I read and saw a lot later on. Sounds like Active Directly, since year 2000, is a more stable DNS cluster :D :D... But hey, who knows how long, the dismantling is going on since Nadella.
I must be missing out...
Because my lights, heating, bed, toaster, oven, washing machine, fridge freezer, microwave, hot water, curtains, TV and HiFi just keep working.
Maybe I'm just not a lazy cunt that has the ability press a button, rather than get an app to do it for me.
Not in the Smart World™
Join me my friends, leave the smart world for the good old fashioned thinking world!
Re: Not in the Smart World™
"Join me my friends, leave the smart world for the good old fashioned thinking world!"
We have cookies!
Open letter to all affected by this
We[0] told you so!
In fact, we started warning you not to buy into the scam well over twenty years ago.
Colo(u)r me completely unsympathetic.
[0] TINW
It's not just tossers who use smart stuff
They are a lifeline for my wife who is bedbound.
Re: It's not just tossers who use smart stuff
You are completely right, some of these products can indeed represent a boon for the physically disabled. No one is criticizing that aspect.
It's the physically abled idiots that have more money than sense that garner our ire.
That and the fact that the companies hawking the tat are all using it as a means to monetize our private life under flimsy excuses.
Many companies are moving to AWS
They get enamored with the idea of leaving it all to Amazon. Move to the cloud, fire your staff.
"Smart home" stuff needs to support a local cloud
With Threads there is no longer any reason there shouldn't be some options for this appearing. Maybe it is more expensive (because less opportunity for data collection) but if I could have it all talk to my Apple TV (if I upgraded it to a newer one that supports Threads) I might consider some smart home stuff. Dependence on the cloud, and the privacy implications of that, keeps me on the sidelines despite being the perfect demographic.
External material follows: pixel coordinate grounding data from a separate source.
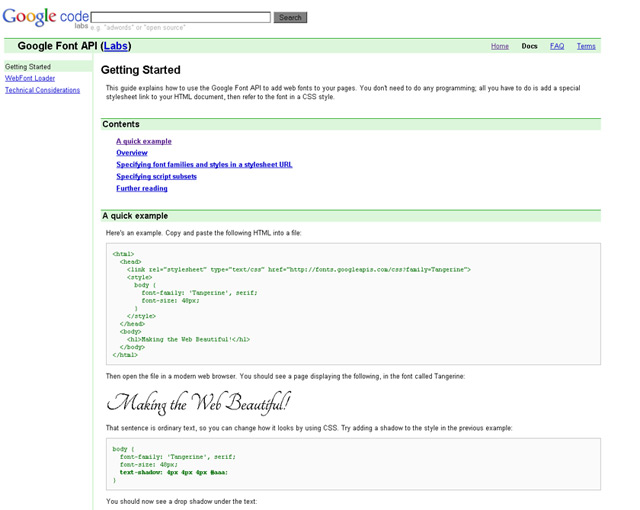Select the Docs navigation item
Image resolution: width=640 pixels, height=510 pixels.
[529, 46]
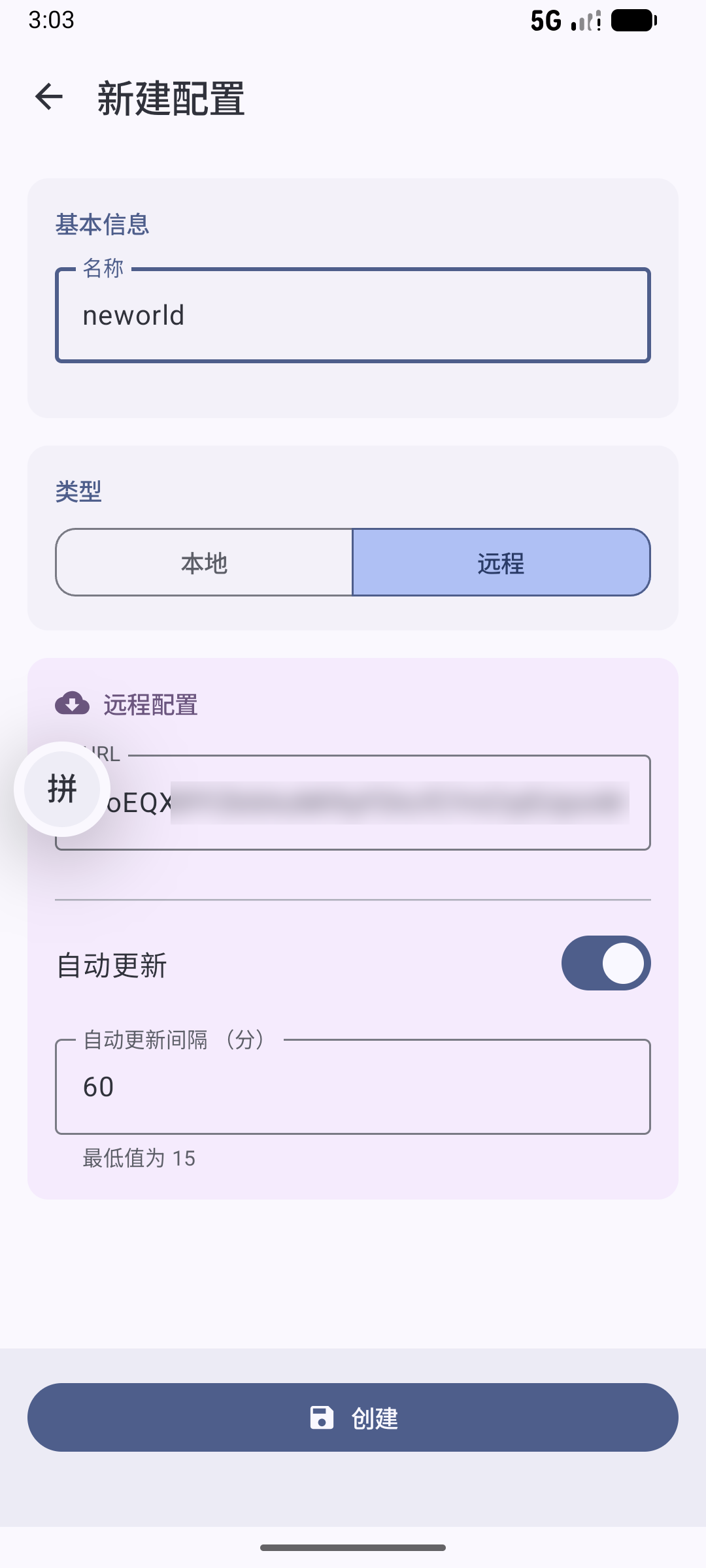Edit the 自动更新间隔 field showing 60
This screenshot has height=1568, width=706.
click(x=353, y=1086)
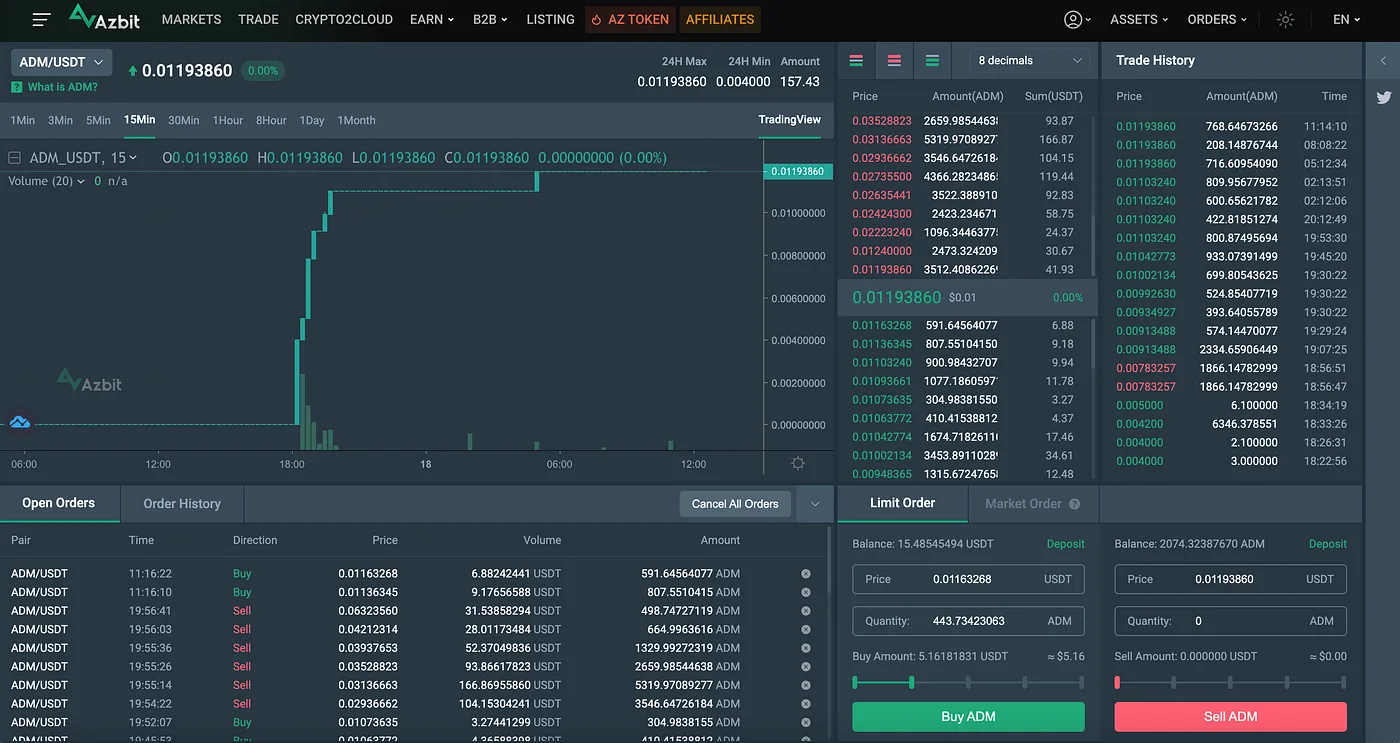Viewport: 1400px width, 743px height.
Task: Click the Buy ADM button
Action: (968, 717)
It amazes me how gullible the average consumers are, buying Ring cameras where you don't (truly) control whether the police has access to it, fridges that demand internet access to have features like icemakers work properly, light bulbs that have to talk to a server a thousand miles away to be commanded to turn on or off. We need a longer AWS outage, and hitting during the hours everyone in the US is awake, to possibly wake people up from this folly.
I guess that "smart mattress" company would argue that all the processing required for their 16 GB of monthly uploads can't be done locally, but that would be a lie. There's no way they are devoting more processing than a generic 'E core' running 24x7 to each user, so some sort of smart hub providing local cloud services would work fine. They just can't datamine information on people's sex positions and frequencies (if a "smart mattress can't tell the difference between sleep and sex either it isn't very good at its job or you aren't very good at yours :) ) which they probably sock away along with tons of other stuff because storage is so cheap, hoping it will someday have value.
Re: "Smart home" stuff needs to support a local cloud
You don't need to wait for [1]"Threads" . There is enough local-only smart home stuff, and several helper tools like homeassistant, iobroker and so on to simplify it for less advanced users. There are also enough already existing norms for local-only smart home besides bluetooth and WLAN. Unless you get a big antenna to play tetris on the office building 100 meters away which uses unprotected lamps, then it is not local to your home any more.
[1] https://xkcd.com/927/
First world problem
EightSleep, the so-called smart mattress that learns your body, adjusts its temperature ... "sweating through my sheets because the app's dead."
I suppose just unplugging the damn thing from the mains was too difficult? Probably scared of it rebooting properly when it was plugged back in.